Moynihan isn't fixing the problems as fast as people would like, but that's because he's facing issues that take time to work through, he said.

He's dealing with it at a pace at which it can be dealt with, McColl said. I think he's doing what you have to do.

A decade after his departure, McColl, 76, makes it clear that he's no longer involved in Bank of America's affairs, but he talks with Moynihan about once a month. I see him when he wants to see me, McColl said.

Through a series of deals in the 1980s and 1990s, McColl turned a regional North Carolina bank into the coast-to-coast giant now known as Bank of America. He retired in 2001, but has stayed active in financial ventures and in civic affairs in his hometown of Charlotte, North Carolina.

McColl has an office in Bank of America's headquarters building, but it's separate from the bank's operations.

In recent years, the bank he once led has suffered losses tied to its 2008 Countrywide purchase, a deal forged by McColl's successor, Ken Lewis. Moynihan took over in January 2010.

Bank of America had to be bailed out by the U.S. government during the financial crisis, stirring debate over whether banks had become too big to fail.

McColl said the size of big banks didn't cause the financial crisis and players at every level of the field contributed.

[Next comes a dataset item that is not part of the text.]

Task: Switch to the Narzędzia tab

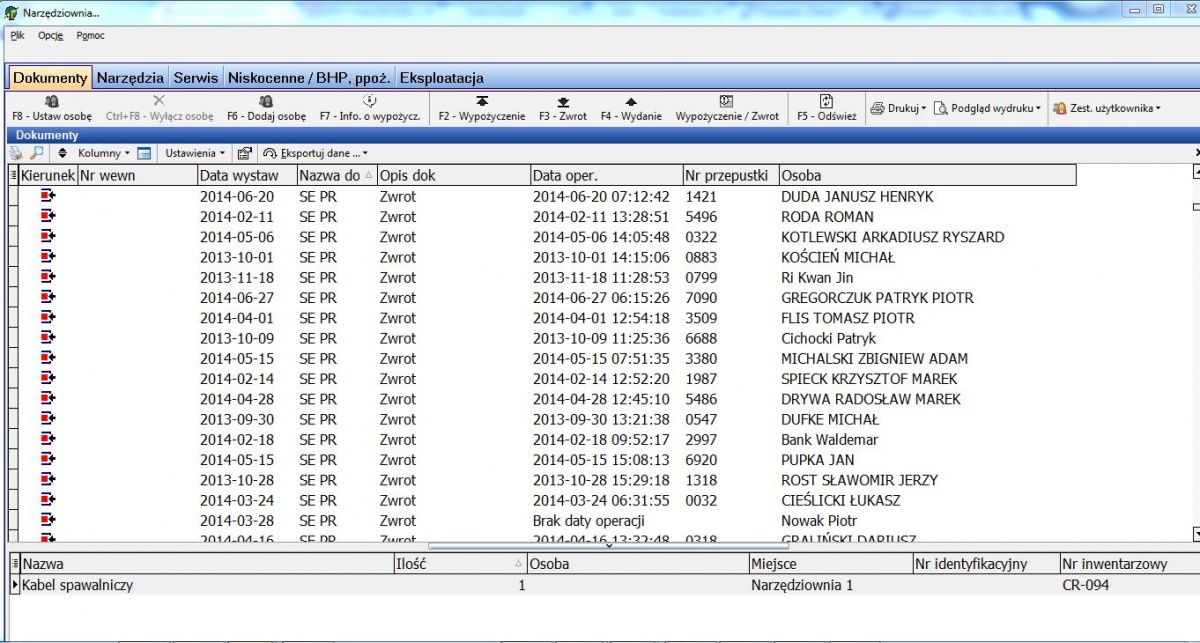Action: click(x=130, y=77)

But he acknowledged giant institutions can be difficult to effectively manage.

If you run a multi-faceted company, you have to actually run it, and you have to control it, McColl said.

Not the government, you the CEO has to control it. Yes, I think it can be done. Do I think it's easy? No, he said.

When McColl ran the bank, he once entered the insurance business, but later found that even his own top executives would not buy the bank's products because they were too expensive. He later exited the business, he said.

SLOW CONSOLIDATION

The biggest banks in general face formidable challenges now, including mortgage-related lawsuits, a housing market that still hasn't hit bottom and slow economic growth, McColl said. That slow growth should weigh on earnings, he added.

Banks are a mirror of the economy around them, he said. Banks will recover when the country does.

Since retiring from Bank of America, McColl has stayed busy with a private-equity firm, an eponymous middle-market investment bank, a fine art dealership and a cattle ranch in Texas.

In the financial arena, Falfurrias Capital Partners, the private-equity firm that McColl co-founded with former Bank of America Chief Financial Officer Marc Oken, recently invested in an equity research firm and is in the process of raising $200 million for a second fund. At McColl Partners, the mergers-and-acquisitions business is quite good, he said.

The firm has advised banks on mergers and recapitalizations, but there is a dearth of buyers lately for smaller institutions, many of which are still weighed down by bad loans, he said.

I think consolidation will continue, McColl said, but it will be slow.